_Goal_
Print all of the data below line for line, with no changes.

=-=-=

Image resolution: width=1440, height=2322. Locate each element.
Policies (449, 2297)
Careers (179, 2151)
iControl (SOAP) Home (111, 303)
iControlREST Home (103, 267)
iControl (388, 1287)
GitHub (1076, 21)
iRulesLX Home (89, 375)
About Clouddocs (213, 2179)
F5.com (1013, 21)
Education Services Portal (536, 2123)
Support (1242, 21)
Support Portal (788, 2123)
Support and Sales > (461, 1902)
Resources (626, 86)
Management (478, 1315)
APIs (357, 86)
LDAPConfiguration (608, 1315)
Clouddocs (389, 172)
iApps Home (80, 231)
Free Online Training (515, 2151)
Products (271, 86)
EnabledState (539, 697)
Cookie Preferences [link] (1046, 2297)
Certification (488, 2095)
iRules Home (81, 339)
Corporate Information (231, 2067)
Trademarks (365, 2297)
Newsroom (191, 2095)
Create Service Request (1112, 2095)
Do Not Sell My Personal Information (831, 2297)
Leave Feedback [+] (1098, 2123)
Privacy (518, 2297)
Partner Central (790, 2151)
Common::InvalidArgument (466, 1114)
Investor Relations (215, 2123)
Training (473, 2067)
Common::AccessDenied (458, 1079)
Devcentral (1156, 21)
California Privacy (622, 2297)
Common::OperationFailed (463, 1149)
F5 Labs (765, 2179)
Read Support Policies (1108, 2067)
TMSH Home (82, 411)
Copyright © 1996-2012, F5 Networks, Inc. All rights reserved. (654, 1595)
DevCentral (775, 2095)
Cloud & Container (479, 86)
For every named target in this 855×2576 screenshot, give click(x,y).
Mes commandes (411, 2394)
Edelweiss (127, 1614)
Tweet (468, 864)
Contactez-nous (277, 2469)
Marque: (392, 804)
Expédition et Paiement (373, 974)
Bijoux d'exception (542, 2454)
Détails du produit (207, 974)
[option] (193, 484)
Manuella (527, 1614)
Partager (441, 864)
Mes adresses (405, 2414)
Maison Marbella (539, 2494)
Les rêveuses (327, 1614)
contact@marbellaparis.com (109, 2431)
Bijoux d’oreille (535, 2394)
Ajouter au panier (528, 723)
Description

=-=-=

_Complete output_
Image resolution: width=1440, height=2322. Locate each element.
Policies (449, 2297)
Careers (179, 2151)
iControl (SOAP) Home (111, 303)
iControlREST Home (103, 267)
iControl (388, 1287)
GitHub (1076, 21)
iRulesLX Home (89, 375)
About Clouddocs (213, 2179)
F5.com (1013, 21)
Education Services Portal (536, 2123)
Support (1242, 21)
Support Portal (788, 2123)
Support and Sales > (461, 1902)
Resources (626, 86)
Management (478, 1315)
APIs (357, 86)
LDAPConfiguration (608, 1315)
Clouddocs (389, 172)
iApps Home (80, 231)
Free Online Training (515, 2151)
Products (271, 86)
EnabledState (539, 697)
Cookie Preferences [link] (1046, 2297)
Certification (488, 2095)
iRules Home (81, 339)
Corporate Information (231, 2067)
Trademarks (365, 2297)
Newsroom (191, 2095)
Create Service Request (1112, 2095)
Do Not Sell My Personal Information (831, 2297)
Leave Feedback [+] (1098, 2123)
Privacy (518, 2297)
Partner Central (790, 2151)
Common::InvalidArgument (466, 1114)
Investor Relations (215, 2123)
Training (473, 2067)
Common::AccessDenied (458, 1079)
Devcentral (1156, 21)
California Privacy (622, 2297)
Common::OperationFailed (463, 1149)
F5 Labs (765, 2179)
Read Support Policies (1108, 2067)
TMSH Home (82, 411)
Copyright © 1996-2012, F5 Networks, Inc. All rights reserved. (654, 1595)
DevCentral (775, 2095)
Cloud & Container (479, 86)
For every named target in this 855×2576 screenshot, give click(x,y).
Mes commandes (411, 2394)
Edelweiss (127, 1614)
Tweet (468, 864)
Contactez-nous (277, 2469)
Marque: (392, 804)
Expédition et Paiement (373, 974)
Bijoux d'exception (542, 2454)
Détails du produit (207, 974)
[option] (193, 484)
Manuella (527, 1614)
Partager (441, 864)
Mes adresses (405, 2414)
Maison Marbella (539, 2494)
Les rêveuses (327, 1614)
contact@marbellaparis.com (109, 2431)
Bijoux d’oreille (535, 2394)
Ajouter au panier (528, 723)
Description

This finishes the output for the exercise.